### WHAT TO WORK ON
Filter the data for lines with the word "dropdown" and copy those lines.

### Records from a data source
● ● ● ● ●
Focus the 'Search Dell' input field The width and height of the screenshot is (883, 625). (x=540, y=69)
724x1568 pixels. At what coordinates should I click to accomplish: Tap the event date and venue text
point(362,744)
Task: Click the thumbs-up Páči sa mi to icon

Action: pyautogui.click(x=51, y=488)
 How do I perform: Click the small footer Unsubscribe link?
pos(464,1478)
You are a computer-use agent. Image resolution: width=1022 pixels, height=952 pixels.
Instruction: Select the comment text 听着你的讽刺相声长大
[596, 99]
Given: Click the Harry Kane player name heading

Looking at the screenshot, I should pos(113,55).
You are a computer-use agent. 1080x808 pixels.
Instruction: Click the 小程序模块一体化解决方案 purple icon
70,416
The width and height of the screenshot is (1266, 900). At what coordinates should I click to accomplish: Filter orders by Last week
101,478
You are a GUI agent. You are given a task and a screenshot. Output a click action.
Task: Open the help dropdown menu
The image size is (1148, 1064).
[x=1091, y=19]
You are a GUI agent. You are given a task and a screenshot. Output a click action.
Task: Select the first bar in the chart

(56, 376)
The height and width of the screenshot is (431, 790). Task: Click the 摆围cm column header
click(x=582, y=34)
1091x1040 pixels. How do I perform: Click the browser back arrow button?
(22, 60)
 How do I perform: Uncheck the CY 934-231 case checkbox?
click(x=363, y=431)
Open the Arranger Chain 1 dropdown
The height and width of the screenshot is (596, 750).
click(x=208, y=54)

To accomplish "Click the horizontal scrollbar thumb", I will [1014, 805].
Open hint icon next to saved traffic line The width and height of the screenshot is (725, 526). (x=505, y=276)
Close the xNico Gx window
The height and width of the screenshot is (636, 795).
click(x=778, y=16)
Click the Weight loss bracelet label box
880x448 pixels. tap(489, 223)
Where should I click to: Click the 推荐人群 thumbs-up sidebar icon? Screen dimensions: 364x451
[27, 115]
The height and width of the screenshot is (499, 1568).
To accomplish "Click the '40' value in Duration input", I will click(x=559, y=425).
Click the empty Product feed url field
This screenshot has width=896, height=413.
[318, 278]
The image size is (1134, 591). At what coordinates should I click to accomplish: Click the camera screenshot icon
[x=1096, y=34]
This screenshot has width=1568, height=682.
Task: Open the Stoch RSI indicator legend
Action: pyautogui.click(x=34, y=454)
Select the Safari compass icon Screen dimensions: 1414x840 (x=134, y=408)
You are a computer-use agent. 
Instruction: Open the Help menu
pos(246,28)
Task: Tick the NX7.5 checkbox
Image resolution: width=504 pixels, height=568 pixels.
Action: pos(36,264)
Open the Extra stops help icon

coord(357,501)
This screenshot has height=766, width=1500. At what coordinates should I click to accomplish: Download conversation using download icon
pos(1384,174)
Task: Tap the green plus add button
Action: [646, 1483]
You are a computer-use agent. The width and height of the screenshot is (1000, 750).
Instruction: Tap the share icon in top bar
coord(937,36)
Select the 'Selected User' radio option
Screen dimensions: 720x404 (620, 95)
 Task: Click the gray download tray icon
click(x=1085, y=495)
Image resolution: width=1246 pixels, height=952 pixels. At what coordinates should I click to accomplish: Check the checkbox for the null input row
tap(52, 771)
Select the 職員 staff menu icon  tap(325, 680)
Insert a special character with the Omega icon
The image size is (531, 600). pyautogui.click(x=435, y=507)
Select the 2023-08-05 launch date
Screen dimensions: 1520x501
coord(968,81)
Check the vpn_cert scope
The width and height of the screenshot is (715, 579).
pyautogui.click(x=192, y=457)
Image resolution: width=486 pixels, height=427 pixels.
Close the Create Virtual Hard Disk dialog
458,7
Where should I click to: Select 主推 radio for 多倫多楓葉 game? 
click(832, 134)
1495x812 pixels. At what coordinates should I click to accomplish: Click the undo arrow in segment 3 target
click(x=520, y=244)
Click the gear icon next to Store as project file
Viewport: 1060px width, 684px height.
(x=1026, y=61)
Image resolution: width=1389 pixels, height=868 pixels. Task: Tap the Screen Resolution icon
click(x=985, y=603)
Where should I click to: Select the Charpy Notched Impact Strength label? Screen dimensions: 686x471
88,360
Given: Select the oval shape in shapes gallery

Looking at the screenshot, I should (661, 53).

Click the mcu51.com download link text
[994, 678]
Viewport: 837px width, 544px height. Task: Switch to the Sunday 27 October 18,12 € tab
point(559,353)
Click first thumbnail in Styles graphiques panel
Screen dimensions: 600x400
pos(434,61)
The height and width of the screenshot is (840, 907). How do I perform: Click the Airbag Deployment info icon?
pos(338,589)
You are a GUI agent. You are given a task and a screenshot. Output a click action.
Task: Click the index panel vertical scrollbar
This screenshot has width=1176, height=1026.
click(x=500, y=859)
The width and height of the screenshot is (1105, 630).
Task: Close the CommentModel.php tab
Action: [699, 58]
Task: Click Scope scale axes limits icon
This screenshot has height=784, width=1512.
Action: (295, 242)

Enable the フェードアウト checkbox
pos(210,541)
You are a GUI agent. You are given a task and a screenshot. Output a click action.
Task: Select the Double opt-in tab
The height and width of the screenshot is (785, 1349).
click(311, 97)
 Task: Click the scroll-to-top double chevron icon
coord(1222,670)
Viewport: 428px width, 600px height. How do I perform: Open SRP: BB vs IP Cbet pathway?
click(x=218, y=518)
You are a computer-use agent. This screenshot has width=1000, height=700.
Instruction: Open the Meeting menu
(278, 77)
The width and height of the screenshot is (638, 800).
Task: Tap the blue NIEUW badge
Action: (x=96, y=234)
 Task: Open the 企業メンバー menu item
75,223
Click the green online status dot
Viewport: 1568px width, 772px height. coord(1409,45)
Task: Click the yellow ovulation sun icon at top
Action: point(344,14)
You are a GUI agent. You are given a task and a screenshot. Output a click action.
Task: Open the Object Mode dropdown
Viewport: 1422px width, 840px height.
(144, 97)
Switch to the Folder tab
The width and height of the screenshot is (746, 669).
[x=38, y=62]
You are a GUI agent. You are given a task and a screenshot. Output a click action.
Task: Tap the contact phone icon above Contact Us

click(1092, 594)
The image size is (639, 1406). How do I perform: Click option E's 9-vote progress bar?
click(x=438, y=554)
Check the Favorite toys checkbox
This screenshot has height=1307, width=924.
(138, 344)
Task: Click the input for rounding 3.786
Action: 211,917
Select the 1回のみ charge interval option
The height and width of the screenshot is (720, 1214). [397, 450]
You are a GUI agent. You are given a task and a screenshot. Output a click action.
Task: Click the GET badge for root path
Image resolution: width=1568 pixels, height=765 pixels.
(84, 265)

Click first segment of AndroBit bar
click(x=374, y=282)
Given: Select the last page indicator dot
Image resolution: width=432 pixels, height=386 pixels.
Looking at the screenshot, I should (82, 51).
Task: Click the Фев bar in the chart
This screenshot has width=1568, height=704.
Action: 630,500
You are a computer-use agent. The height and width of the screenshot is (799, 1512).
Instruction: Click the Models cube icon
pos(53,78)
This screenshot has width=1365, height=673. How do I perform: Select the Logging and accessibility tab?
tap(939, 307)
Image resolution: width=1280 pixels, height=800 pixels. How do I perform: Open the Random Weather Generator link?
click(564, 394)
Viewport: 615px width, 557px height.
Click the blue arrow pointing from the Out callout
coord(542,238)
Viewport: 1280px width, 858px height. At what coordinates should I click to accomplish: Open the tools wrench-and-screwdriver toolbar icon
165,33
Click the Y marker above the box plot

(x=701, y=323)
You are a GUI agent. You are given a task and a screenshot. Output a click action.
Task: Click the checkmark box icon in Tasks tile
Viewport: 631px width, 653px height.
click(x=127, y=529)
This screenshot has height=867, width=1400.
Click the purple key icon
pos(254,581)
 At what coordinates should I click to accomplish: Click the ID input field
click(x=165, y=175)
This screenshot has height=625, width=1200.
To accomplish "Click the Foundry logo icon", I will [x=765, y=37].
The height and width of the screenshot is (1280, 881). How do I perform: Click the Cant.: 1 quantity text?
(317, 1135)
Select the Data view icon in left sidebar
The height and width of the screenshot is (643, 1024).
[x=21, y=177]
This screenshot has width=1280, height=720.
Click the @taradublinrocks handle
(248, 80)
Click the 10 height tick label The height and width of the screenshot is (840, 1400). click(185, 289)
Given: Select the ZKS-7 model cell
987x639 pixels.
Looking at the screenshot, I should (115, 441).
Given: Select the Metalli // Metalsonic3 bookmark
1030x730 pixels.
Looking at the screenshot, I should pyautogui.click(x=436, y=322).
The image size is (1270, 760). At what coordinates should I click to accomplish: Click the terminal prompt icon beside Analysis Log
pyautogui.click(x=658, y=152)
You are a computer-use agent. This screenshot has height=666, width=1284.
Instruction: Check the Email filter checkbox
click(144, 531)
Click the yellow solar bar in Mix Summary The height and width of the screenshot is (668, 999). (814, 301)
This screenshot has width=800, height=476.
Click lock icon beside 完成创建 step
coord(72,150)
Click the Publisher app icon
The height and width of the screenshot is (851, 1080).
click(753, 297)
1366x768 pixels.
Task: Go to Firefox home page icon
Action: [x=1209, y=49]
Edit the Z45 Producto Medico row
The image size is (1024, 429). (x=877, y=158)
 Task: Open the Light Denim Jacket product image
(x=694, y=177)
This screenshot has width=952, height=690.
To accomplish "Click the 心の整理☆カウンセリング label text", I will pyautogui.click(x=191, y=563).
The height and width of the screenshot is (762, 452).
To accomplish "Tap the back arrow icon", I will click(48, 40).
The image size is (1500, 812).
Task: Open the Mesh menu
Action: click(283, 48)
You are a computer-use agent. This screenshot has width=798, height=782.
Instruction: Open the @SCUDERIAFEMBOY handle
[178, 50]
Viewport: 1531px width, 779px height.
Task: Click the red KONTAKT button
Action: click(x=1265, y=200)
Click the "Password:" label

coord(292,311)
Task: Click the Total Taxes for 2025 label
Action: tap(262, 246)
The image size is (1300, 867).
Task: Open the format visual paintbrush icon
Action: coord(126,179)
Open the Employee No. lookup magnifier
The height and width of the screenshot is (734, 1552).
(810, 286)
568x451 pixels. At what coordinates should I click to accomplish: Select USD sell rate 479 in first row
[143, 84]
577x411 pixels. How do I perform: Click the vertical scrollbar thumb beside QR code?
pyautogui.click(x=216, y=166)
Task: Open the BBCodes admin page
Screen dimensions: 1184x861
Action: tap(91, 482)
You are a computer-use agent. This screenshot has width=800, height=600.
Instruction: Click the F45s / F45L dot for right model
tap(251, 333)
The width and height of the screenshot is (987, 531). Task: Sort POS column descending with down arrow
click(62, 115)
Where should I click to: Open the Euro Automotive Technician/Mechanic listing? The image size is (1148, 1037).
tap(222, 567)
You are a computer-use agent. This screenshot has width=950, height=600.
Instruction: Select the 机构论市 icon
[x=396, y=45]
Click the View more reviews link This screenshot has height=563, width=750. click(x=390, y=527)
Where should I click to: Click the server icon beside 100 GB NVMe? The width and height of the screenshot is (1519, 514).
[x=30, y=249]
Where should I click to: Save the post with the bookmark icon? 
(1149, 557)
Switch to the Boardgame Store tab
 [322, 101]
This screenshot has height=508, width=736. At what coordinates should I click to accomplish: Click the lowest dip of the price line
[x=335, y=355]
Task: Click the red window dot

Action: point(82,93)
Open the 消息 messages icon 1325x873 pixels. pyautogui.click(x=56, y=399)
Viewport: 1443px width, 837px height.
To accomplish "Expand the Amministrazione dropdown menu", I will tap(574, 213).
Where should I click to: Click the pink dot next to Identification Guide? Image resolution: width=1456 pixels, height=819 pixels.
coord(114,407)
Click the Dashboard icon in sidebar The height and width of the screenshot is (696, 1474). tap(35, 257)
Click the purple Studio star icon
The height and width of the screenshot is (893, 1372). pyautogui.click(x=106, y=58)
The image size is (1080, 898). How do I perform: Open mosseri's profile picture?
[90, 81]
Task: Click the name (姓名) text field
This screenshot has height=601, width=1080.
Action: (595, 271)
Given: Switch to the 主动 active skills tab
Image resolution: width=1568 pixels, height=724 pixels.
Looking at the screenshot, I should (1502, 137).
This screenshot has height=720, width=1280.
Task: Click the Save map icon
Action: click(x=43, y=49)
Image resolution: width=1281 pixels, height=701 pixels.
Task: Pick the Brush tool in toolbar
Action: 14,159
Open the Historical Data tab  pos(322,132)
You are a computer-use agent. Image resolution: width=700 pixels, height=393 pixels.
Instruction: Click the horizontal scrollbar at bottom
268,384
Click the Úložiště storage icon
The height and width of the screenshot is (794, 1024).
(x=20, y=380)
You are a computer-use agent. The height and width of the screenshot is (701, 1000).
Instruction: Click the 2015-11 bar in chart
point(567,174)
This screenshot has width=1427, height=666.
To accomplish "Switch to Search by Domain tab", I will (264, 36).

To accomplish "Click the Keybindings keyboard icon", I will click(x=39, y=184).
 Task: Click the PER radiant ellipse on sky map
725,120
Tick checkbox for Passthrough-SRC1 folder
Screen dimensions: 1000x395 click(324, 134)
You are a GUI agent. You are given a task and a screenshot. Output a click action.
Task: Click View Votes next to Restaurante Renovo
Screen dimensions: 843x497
● ● ● ● ●
### TASK OUTPUT
Task: Open the help dropdown menu
Open the Arranger Chain 1 dropdown
Task: Open the Object Mode dropdown
To accomplish "Expand the Amministrazione dropdown menu", I will tap(574, 213).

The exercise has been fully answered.